Effects of Global Warming on Humans
Climate change has brought about possibly permanent alterations to Earth’s geological, biological, and ecological systems (NAP 2011).These changes have led to the emergence of a not so large‐scale environmental hazards to human health, such as extreme weather (MPR 2013), ozone depletion, increased danger of wildland fires, (Tang et al. 2014) loss of biodiversity (Sahney et al. 2010a), stresses to food‐producing systems, and the global spread of infectious diseases (McMichael et al. 2003). The WHO estimates that 160 000 deaths, since 1950, are directly attributable to climate change.
To date, a neglected aspect of the climate change debate, much less research has been conducted on the impacts of climate change on health, food supply, economic growth, migration, security, societal change, and public goods, such as drinking water, than on the geophysical changes related to global warming. Human impacts can be both negative and positive. Climatic changes in Siberia, for instance, are expected to improve food production and local economic activity, at least in the short to medium term. Numerous studies suggest, however, that the current and future impacts of climate change on human society are and will continue to be overwhelmingly negative.

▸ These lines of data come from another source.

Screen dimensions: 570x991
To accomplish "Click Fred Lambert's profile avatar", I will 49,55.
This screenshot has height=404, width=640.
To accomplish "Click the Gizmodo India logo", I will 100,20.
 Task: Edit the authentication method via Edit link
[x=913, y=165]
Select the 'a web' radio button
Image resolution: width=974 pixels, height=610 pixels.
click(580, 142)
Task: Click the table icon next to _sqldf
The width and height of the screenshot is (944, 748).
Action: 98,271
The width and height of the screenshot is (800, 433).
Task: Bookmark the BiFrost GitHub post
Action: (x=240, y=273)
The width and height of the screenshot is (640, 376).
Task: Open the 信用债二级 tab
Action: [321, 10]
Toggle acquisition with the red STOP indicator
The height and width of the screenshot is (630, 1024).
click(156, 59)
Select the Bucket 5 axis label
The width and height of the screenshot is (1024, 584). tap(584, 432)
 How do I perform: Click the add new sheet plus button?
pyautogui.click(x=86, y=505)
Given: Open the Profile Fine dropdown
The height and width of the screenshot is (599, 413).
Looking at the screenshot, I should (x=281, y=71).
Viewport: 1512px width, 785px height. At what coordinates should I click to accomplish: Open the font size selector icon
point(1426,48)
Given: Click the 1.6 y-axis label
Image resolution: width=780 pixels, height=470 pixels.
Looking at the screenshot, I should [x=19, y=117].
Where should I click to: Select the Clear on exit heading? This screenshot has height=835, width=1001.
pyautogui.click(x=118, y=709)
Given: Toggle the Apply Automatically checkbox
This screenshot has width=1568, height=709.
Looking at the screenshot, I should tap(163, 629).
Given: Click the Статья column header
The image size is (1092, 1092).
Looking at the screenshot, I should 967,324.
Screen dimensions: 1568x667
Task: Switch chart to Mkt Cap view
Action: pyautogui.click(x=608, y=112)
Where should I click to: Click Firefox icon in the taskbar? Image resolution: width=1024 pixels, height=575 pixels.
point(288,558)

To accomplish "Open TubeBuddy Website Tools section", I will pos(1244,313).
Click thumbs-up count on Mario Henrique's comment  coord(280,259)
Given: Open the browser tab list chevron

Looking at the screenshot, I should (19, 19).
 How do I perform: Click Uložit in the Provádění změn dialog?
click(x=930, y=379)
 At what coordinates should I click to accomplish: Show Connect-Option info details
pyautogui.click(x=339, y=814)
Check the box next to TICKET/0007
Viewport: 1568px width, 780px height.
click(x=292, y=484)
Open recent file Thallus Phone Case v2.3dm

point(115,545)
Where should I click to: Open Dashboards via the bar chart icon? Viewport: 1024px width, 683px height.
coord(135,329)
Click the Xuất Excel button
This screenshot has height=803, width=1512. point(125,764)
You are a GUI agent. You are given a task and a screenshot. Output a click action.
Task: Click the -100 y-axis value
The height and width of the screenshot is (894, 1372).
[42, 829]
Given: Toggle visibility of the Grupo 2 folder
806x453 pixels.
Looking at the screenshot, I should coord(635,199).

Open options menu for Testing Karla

The majority of the adverse effects of climate change are experienced by poor and low‐income communities around the world, who have much higher levels of vulnerability to environmental determinants of health, wealth, and other factors, and much lower levels of capacity available for coping with environmental change. A report on the global human impact of climate change published by the Global Humanitarian Forum in 2009 estimated more than 300 000 deaths and about $125 billion in economic losses each year and indicated that most climate change induced mortality is due to worsening floods and droughts in developing countries.